NASA's Origins-Spectral Interpretation-Resource
Identification-Security-Regolith Explorer (OSIRIS-REx) spacecraft
will visit the asteroid now called Bennu, named after an important
ancient Egyptian avian deity. OSIRIS-Rex is scheduled to launch in
2016, rendezvous with Bennu in 2018 and return a sample of the
asteroid to Earth in 2023.

The name for the carbon-rich asteroid, designated in the scientific
community as (101955) 1999 RQ36, is the winning entry in an
international student contest. Nine-year-old Michael Puzio suggested
the name because he imagined the Touch-and-Go Sample Mechanism
(TAGSAM) arm and solar panels on OSIRIS-REx look like the neck and
wings in drawings of Bennu, which Egyptians usually depicted as a
gray heron. Puzio wrote the name suits the asteroid because it means
"the ascending one," or "to shine."

TAGSAM will collect a sample from Bennu and store it for return to
Earth. The sample could hold clues to the origin of the solar system
and the source of water and organic molecules that may have
contributed to the development of life on Earth. The mission will be
a vital part of NASA's plans to find, study, capture and relocate an
asteroid for exploration by astronauts. NASA recently announced an
asteroid initiative proposing a strategy to leverage human and
robotic activities for the first human mission to an asteroid while
also accelerating efforts to improve detection and characterization
of asteroids.

"There were many excellent entries that would be fitting names and
provide us an opportunity to educate the world about the exciting
nature of our mission," said Dante Lauretta of the University of
Arizona in Tucson, a contest judge and the principal investigator of
the OSIRIS-REx mission. "The information about the composition of
Bennu and the nature of its orbit will enable us to explore our past
and better understand our future."

More than 8,000 students, all younger than 18, from more than 25
countries worldwide entered the "Name that Asteroid!" contest last
year. Each contestant submitted one name with a maximum of 16
characters and a short explanation for the name.

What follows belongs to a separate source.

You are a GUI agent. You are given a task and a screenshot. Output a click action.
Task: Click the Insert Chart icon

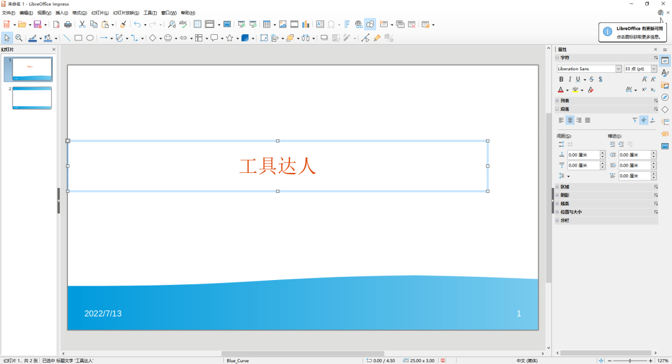point(305,24)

The contest was a partnership with The Planetary Society in Pasadena,
Calif.; the Massachusetts Institute of Technology Lincoln Laboratory
in Lexington, Mass.; and the University of Arizona. The partners
assembled a panel to review the submissions and submit a top choice
to the International Astronomical Union (IAU) Committee for Small
Body Nomenclature. The IAU is the governing body that officially
names a celestial object.

"Bennu struck a chord with many of us right away," said Bruce Betts,
director of projects for the Planetary Society and a contest judge.
"While there were many great entries, the similarity between the
image of the heron and the TAGSAM arm of OSIRIS-REx was a clever
choice. The parallel with asteroids as both bringers of life and as
destructive forces in the solar system also created a great
opportunity to teach."

The Lincoln Near Earth Asteroid Research Program survey team
discovered the asteroid in 1999, early in NASA's Near-Earth Objects
Observation Program, which detects and catalogs near-Earth asteroids
and comets.

"The samples of Bennu returned by OSIRIS-REx will allow scientists to
peer into the origin of the solar system and gain insights into the
origin of life," said Jason Dworkin, an OSIRIS-REx project scientist
at NASA's Goddard Space Flight Center in Greenbelt, Md.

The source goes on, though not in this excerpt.